Work instructions: Please count how many lines in the entries below contain "Himmelbett" and reply with the figure alone.
*** Supplied records ***
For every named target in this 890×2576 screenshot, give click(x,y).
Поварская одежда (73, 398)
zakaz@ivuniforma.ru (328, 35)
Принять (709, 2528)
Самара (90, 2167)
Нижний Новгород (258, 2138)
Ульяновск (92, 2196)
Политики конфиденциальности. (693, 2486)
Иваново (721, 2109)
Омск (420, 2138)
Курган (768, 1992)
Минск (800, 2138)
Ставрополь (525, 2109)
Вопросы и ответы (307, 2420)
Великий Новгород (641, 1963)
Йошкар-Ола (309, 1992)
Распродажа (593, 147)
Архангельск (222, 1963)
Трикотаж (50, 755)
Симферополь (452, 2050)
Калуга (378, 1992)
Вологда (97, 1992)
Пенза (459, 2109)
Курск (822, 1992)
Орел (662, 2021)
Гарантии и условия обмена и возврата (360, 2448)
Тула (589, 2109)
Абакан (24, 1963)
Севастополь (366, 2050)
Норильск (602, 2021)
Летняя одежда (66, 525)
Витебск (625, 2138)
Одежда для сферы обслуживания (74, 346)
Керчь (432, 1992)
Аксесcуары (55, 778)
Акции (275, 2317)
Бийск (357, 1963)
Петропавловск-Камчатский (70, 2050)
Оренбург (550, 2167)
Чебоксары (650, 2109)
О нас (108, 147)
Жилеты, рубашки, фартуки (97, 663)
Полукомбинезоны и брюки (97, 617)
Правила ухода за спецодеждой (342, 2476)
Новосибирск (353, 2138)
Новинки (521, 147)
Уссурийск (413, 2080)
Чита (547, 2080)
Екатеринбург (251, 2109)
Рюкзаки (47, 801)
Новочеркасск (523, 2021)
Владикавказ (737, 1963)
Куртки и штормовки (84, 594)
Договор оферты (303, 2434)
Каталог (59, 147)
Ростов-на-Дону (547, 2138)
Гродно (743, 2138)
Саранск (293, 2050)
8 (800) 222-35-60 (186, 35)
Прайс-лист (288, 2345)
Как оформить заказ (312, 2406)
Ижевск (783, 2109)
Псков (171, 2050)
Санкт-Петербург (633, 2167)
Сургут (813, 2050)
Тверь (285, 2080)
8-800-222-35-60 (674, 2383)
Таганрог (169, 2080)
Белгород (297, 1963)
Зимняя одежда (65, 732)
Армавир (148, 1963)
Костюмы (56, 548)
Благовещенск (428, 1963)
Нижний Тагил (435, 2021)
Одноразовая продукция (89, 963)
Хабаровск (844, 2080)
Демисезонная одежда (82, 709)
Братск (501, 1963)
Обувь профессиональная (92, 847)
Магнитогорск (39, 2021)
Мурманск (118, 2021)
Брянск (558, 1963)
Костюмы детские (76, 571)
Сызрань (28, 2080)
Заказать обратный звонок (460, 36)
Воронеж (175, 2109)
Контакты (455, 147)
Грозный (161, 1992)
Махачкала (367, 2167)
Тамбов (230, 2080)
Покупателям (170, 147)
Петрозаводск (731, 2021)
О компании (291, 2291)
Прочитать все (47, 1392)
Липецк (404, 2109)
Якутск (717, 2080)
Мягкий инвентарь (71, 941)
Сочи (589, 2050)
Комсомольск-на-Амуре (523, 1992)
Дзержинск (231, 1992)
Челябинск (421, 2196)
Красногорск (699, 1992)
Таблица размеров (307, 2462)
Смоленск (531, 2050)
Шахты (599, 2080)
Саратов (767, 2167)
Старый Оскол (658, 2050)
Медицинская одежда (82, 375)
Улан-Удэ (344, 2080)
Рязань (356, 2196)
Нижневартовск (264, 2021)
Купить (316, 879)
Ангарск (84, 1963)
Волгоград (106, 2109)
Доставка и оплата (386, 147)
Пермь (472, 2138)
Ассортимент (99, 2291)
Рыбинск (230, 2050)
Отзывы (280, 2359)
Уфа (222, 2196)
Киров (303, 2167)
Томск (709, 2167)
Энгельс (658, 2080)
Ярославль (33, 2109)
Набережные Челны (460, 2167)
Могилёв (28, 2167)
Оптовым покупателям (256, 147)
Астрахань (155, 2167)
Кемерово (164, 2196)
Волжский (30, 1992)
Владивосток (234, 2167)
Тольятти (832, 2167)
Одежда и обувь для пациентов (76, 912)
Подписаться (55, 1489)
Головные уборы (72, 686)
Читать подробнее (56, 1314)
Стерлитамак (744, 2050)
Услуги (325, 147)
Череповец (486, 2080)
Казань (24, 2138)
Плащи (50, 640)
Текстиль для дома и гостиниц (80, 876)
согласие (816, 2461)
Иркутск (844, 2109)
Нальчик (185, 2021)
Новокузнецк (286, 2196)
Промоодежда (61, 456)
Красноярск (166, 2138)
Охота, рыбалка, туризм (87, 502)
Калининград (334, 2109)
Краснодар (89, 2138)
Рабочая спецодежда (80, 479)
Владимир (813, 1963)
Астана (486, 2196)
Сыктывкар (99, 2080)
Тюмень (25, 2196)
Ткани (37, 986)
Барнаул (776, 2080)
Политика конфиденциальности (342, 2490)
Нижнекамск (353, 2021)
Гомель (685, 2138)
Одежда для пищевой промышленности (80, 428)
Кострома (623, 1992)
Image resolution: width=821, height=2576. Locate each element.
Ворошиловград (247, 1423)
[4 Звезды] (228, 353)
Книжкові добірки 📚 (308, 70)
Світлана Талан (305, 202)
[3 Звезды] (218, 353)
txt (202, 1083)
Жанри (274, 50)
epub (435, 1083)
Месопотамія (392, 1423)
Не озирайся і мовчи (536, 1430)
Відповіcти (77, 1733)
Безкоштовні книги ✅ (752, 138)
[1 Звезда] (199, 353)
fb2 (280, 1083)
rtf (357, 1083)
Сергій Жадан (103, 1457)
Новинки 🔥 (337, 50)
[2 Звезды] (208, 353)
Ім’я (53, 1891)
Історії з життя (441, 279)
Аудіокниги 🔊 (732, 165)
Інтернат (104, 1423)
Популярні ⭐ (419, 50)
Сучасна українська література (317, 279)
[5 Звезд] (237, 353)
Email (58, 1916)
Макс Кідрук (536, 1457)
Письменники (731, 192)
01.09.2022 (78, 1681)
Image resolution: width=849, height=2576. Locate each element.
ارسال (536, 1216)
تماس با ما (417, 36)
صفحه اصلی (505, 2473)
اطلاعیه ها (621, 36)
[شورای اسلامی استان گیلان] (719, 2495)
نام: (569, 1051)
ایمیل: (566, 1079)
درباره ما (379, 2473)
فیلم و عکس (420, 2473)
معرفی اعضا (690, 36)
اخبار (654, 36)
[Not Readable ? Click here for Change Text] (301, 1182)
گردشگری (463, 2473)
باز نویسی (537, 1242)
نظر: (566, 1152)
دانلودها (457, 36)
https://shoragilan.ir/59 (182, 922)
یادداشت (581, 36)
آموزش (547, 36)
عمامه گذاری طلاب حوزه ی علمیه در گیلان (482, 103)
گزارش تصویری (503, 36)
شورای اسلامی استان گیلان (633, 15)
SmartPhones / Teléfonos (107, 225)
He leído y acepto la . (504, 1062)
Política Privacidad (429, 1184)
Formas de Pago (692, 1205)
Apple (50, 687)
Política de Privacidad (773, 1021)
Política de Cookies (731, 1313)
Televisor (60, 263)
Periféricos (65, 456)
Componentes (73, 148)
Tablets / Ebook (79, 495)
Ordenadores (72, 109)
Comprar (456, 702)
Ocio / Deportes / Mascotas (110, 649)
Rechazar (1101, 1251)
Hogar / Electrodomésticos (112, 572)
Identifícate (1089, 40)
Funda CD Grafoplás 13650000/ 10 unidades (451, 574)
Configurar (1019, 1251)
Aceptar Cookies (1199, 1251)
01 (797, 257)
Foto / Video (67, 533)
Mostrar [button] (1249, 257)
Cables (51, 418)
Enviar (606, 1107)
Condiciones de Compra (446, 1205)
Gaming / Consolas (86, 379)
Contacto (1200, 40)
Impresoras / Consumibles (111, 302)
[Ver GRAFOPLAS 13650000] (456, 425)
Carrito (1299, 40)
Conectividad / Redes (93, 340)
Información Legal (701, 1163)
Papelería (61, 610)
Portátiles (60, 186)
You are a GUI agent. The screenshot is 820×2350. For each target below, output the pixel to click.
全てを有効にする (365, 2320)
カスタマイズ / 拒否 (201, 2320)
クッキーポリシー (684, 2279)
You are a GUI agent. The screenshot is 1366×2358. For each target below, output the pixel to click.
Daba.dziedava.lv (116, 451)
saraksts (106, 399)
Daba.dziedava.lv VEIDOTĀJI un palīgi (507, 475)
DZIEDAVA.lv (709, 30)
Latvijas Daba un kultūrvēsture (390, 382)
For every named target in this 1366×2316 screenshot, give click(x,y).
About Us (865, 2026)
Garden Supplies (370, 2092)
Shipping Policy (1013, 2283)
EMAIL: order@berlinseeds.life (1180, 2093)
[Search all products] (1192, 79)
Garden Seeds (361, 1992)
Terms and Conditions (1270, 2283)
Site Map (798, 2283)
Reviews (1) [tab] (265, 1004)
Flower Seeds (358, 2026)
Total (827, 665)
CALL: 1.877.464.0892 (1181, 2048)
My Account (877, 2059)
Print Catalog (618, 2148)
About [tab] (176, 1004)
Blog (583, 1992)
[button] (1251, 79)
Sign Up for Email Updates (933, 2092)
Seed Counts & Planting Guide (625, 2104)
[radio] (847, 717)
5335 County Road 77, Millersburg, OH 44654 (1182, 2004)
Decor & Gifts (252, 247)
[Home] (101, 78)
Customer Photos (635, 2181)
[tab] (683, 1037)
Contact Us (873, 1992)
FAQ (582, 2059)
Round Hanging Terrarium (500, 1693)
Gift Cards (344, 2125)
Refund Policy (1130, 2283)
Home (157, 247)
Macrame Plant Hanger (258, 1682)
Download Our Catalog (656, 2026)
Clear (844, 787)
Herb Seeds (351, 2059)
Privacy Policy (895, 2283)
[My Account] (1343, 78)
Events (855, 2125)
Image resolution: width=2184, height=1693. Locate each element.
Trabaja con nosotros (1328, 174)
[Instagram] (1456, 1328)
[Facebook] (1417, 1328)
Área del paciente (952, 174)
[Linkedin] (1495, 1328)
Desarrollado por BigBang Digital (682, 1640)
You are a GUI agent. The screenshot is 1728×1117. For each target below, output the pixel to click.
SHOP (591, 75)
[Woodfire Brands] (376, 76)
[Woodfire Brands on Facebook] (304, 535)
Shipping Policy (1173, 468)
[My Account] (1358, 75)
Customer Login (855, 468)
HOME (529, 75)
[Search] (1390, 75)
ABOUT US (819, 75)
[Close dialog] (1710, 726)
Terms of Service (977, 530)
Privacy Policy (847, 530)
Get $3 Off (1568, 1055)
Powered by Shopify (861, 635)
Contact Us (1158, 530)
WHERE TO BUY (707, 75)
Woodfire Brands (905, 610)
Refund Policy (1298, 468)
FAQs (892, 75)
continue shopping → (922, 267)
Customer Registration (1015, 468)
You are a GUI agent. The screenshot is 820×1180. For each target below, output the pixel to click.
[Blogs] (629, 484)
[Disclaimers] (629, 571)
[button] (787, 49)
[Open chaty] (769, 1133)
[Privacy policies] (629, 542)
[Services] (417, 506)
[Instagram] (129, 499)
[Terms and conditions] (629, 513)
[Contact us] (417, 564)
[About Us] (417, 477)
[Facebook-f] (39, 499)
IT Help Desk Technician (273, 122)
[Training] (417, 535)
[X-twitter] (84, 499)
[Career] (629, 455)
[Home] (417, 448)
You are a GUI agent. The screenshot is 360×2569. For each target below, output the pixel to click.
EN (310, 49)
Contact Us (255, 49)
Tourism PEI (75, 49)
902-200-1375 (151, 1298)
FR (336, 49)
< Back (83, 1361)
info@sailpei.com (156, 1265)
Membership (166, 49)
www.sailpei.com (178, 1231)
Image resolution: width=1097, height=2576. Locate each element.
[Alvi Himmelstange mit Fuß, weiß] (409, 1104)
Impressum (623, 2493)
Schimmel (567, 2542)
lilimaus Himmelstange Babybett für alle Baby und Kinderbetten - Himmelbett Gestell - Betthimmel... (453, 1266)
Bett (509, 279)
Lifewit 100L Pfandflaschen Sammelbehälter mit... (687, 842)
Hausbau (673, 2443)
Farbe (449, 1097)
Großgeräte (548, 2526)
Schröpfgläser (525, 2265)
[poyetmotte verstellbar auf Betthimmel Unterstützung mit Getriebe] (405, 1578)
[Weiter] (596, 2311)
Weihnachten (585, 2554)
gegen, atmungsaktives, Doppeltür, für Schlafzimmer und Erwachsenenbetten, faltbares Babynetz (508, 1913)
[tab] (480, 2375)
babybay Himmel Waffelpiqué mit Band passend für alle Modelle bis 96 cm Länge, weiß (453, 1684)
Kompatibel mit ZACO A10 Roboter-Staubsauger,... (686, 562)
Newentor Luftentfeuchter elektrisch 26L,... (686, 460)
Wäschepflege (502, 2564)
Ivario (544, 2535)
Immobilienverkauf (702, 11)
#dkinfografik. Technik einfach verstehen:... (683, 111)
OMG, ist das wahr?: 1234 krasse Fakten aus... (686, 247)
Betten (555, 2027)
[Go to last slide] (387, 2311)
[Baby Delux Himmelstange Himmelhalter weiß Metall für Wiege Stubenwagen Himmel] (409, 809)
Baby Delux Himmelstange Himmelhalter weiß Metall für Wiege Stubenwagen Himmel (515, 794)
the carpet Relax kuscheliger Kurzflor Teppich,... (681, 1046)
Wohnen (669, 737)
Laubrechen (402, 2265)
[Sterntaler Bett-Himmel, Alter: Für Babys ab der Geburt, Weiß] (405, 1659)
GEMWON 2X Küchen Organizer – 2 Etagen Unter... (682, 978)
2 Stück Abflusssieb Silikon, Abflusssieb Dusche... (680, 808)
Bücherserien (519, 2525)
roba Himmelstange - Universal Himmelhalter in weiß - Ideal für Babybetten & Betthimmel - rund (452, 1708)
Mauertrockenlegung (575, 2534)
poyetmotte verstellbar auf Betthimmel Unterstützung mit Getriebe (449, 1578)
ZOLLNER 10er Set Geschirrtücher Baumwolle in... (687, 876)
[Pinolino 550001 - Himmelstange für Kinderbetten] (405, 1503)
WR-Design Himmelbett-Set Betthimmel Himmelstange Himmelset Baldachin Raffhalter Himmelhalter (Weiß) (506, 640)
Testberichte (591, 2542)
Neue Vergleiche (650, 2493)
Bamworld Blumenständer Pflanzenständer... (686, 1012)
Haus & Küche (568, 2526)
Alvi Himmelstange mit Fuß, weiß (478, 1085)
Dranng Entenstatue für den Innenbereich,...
***
Result for this task: 2